*** Exercise data

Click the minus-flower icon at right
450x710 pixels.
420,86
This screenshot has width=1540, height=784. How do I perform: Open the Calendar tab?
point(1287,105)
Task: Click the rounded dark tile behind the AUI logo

******
*** Exercise data

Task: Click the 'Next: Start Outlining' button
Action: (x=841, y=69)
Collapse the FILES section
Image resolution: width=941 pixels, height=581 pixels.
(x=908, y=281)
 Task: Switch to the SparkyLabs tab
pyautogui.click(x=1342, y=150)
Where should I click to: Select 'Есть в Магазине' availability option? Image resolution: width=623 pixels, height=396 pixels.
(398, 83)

******
*** Exercise data

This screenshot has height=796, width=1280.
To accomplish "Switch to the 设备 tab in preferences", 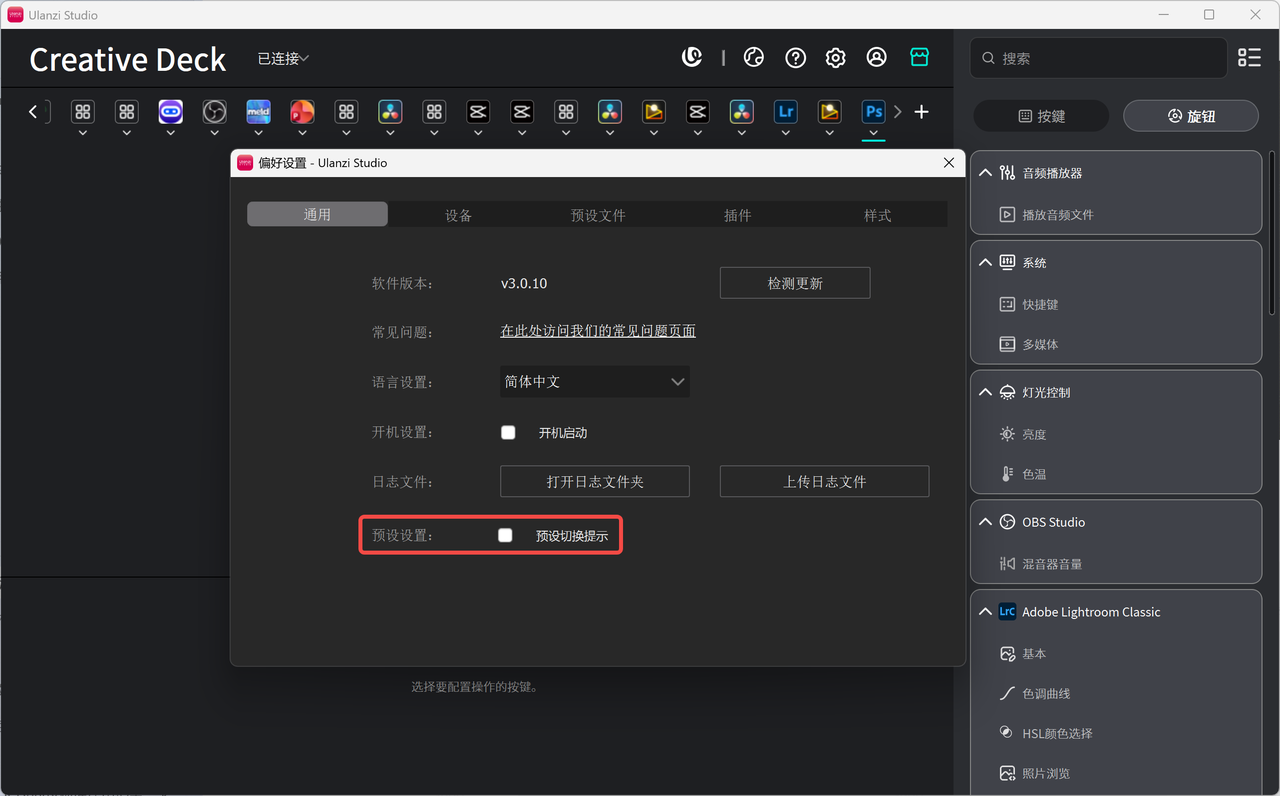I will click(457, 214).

******

Assigned task -
Look above for the line holding "This screenshot has width=1540, height=784." and the line holding "Task: Click the rounded". Retype both, and every line between them, word for word and nothing else.

Task response -
This screenshot has width=1540, height=784. How do I perform: Open the Calendar tab?
point(1287,105)
Task: Click the rounded dark tile behind the AUI logo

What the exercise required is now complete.